- Task material:
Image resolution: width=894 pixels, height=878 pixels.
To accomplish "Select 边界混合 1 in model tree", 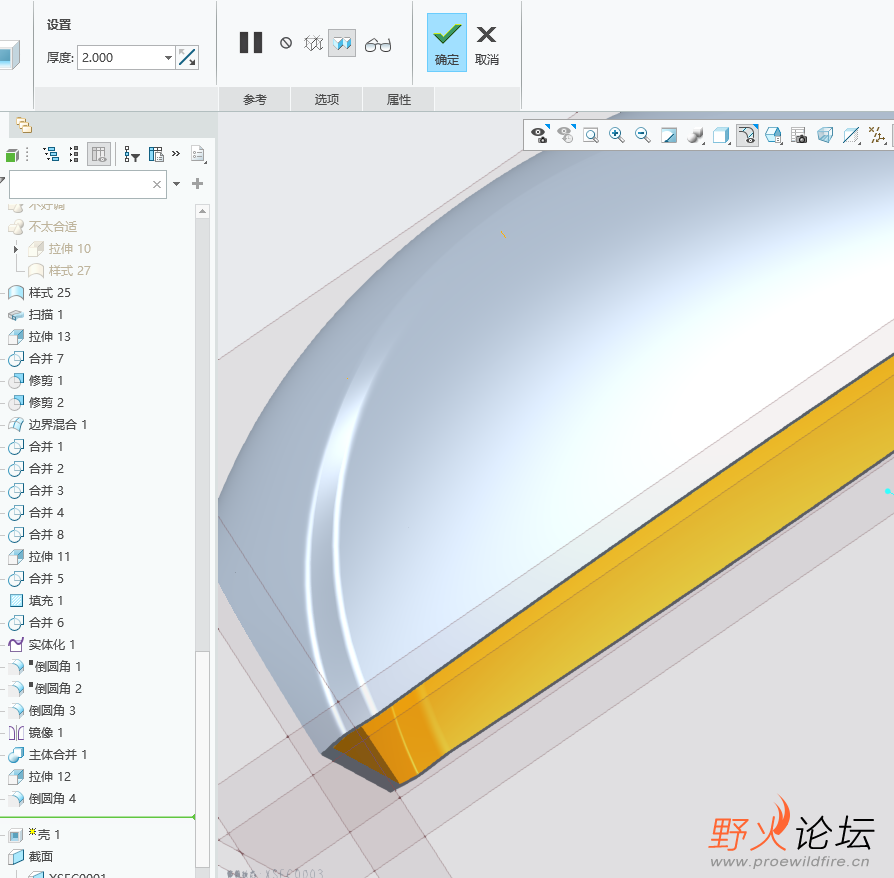I will pos(57,425).
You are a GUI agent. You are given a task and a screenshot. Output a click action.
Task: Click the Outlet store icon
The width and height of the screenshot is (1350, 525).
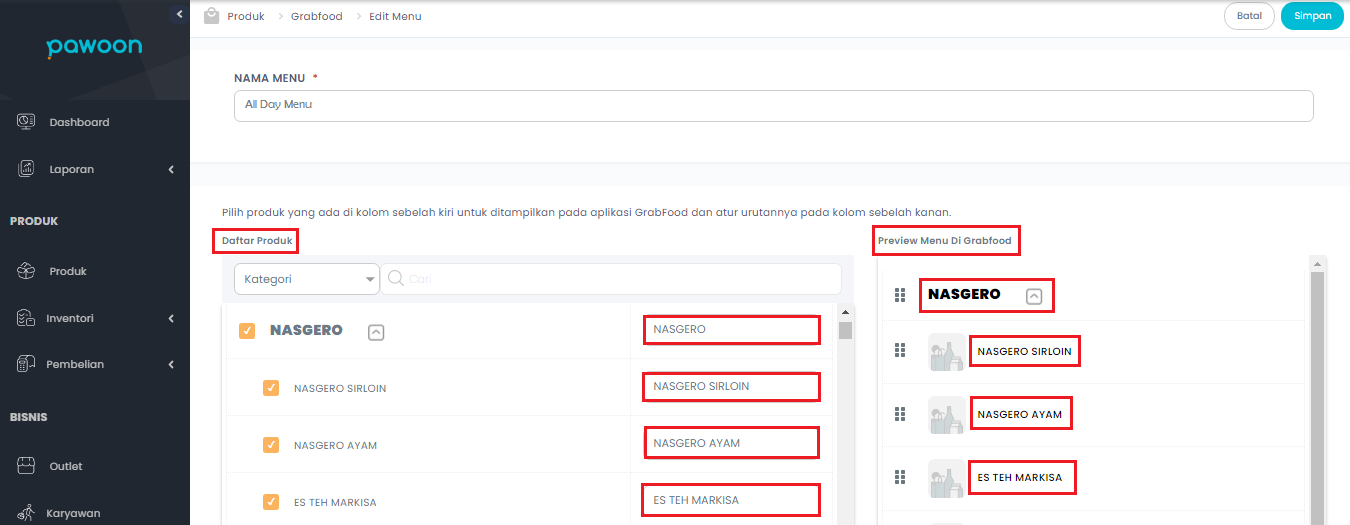[27, 466]
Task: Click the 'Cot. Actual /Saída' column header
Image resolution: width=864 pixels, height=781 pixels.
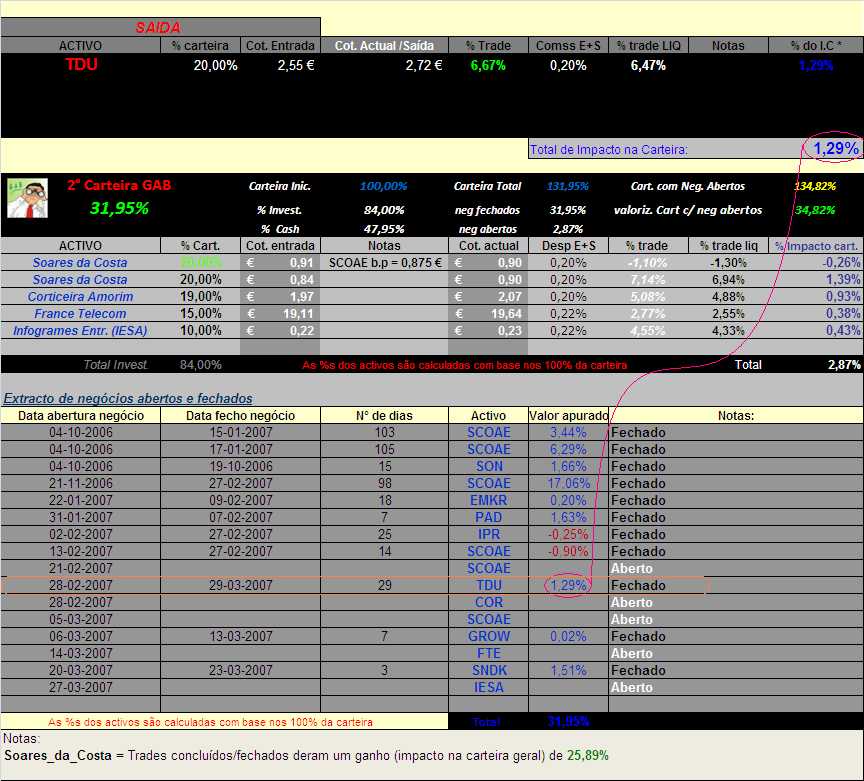Action: [x=384, y=45]
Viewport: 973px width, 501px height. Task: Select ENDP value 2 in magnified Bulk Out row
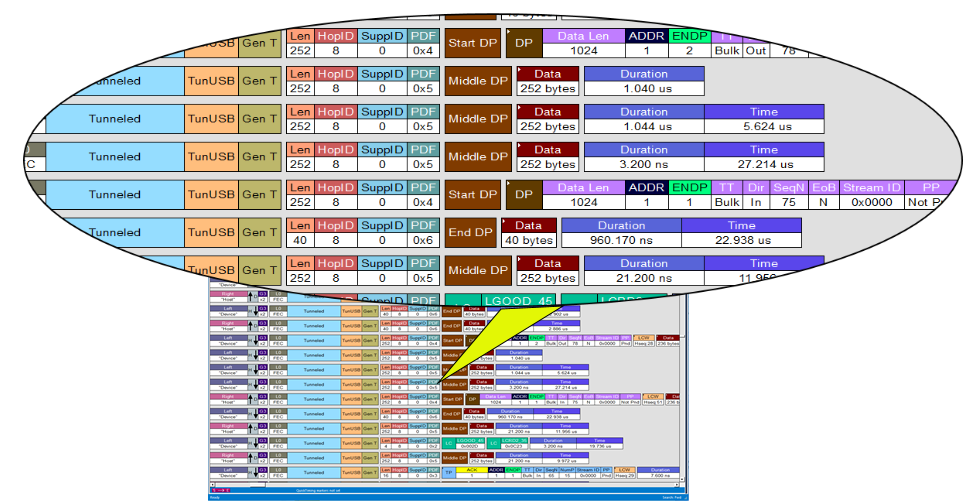click(688, 51)
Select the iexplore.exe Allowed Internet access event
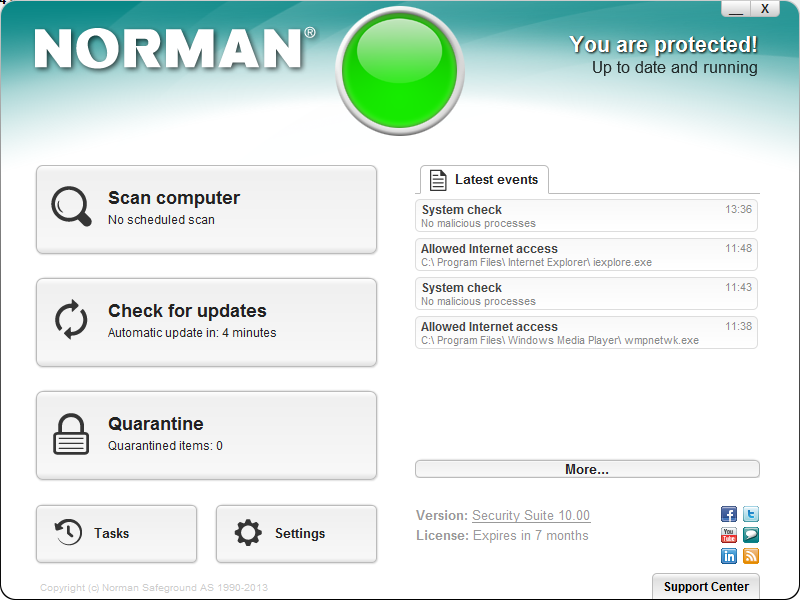800x600 pixels. [x=586, y=255]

- Task prompt: Only one thing is required: an exact printout of the lines from the line containing "Select the iexplore.exe" through the last line of the records, pictures excluded.

- Reply to the exercise:
Select the iexplore.exe Allowed Internet access event
800x600 pixels. [x=586, y=255]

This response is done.